TUGAS YANG DIMINTA: Ubah paragraf dalam kutipan pilihan di bawah yang diawali "SMA Darussyahid dari dulu" menjadi daftar singkat tanpa menghilangkan fakta utamanya.

KUTIPAN PILIHAN:
Oleh: Moh. Rasyad, M.Pd.I
Idealnya pembelajaran tatap muka di sebuah lemabaga pendidikan ada pemisahan ruang antara putra dan putri. hal ini dimaksudnya agar tidak terjadi ikhtilath (campur baur) antara laki-laki dan perempuan yang banyak berekses negatif.
SMA Darussyahid dari dulu punya idealisme yang sama. namun kendala selalu ada. Misalnya ketidakseimbangan jumlah pendaftar di SMA Darussyahid antara siswa dan siswi. Setiap tahun jumlah pendaftar siswa lebih banyak dibandingkan dengan putri. hal ini wajar karena putra wajib tinggal di pondok sementara putri tidak. kendala lainnya, adalah penjurusan dan peminatan di kelas 10. yang ketiga penambahan cost atau biaya sarana dan prasaranan termasuk infrastruktur, pemberian honorarium, ATK dan dan operasional sekolah lainnya.
Pada tahun pelajaran 2020/2021 pelaksanaan pembelajaran formal putra putri terpaksa dilakukan secara terpisah untuk memutus mata rantai penyebaran covid 19 yang semakin hari terus mengalami penambahan. Hal ini dilakukan atas arahan dari Kepala Cabang Dinas Pendidikan Provinsi Jawa Timur Wilayah Kabupaten Sampang mengingat klaster Putra mukim murni di pesantren, sementara putri ada dualisme mukim dan kalong.

DATA LATIHAN:
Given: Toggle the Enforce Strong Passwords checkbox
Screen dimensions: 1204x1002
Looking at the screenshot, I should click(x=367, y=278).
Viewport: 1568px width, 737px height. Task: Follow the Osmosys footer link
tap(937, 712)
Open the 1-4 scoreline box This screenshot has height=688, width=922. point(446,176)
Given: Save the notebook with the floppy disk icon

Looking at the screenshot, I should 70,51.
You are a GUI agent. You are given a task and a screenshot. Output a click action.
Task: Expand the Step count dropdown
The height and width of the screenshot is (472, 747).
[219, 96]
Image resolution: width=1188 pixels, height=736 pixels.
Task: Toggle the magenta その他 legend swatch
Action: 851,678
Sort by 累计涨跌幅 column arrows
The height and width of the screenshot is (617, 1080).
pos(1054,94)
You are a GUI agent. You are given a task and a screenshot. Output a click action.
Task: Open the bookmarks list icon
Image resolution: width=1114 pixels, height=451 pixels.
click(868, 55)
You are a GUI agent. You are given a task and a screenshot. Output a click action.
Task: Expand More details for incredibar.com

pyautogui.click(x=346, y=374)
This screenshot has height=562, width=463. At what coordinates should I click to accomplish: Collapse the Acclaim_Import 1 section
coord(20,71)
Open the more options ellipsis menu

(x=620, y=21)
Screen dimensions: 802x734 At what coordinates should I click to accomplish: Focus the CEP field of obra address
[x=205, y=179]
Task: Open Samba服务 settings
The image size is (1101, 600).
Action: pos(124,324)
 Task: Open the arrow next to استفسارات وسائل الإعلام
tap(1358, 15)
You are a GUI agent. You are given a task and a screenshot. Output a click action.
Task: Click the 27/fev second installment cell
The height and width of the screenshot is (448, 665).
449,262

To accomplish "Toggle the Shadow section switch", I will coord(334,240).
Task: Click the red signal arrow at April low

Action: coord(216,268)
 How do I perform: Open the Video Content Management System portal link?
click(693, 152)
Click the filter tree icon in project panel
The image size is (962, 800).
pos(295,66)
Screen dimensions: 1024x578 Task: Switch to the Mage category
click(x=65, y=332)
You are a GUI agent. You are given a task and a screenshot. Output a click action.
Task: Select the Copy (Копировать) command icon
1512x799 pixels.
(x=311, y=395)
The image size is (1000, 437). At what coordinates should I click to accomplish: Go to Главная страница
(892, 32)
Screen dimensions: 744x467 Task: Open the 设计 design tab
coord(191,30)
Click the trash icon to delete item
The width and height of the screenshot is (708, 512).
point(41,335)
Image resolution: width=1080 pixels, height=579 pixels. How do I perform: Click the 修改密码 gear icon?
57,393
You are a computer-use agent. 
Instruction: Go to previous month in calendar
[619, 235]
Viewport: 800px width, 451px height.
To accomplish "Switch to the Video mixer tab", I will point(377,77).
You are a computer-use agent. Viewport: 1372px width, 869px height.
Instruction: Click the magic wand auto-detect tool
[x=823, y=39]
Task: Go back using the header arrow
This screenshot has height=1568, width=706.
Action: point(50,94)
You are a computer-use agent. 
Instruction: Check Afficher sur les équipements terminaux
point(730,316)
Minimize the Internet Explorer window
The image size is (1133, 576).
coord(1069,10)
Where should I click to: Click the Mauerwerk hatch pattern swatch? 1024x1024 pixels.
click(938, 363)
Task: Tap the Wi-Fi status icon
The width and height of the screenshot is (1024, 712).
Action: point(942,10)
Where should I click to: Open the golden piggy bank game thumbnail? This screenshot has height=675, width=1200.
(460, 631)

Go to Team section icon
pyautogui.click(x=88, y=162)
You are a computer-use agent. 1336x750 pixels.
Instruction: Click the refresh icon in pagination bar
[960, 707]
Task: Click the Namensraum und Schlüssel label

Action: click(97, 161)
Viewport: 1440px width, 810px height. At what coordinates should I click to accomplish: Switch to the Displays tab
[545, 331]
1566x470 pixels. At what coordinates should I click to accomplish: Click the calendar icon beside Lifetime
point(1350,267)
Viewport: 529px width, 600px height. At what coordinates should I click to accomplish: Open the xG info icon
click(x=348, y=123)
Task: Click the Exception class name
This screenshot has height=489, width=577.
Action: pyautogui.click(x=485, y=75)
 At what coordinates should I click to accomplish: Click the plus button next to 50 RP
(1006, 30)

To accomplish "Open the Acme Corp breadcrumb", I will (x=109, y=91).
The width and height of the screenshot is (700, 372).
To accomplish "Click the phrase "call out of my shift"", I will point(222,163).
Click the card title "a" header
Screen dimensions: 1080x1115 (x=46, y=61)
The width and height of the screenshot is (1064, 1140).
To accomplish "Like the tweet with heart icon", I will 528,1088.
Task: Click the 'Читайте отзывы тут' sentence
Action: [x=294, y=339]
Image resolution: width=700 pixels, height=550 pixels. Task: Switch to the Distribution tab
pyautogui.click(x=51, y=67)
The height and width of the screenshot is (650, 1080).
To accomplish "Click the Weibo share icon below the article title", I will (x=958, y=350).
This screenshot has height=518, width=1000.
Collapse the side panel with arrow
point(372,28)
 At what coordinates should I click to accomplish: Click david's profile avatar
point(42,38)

HASIL LATIHAN:
SMA Darussyahid sejak dulu juga ingin memisahkan ruang putra dan putri, tetapi terkendala:
- Jumlah pendaftar putra dan putri tidak seimbang. Setiap tahun pendaftar putra lebih banyak karena putra wajib tinggal di pondok, sedangkan putri tidak.
- Penjurusan dan peminatan di kelas 10.
- Tambahan biaya sarana dan prasarana, termasuk infrastruktur, honorarium, ATK, dan operasional sekolah lainnya.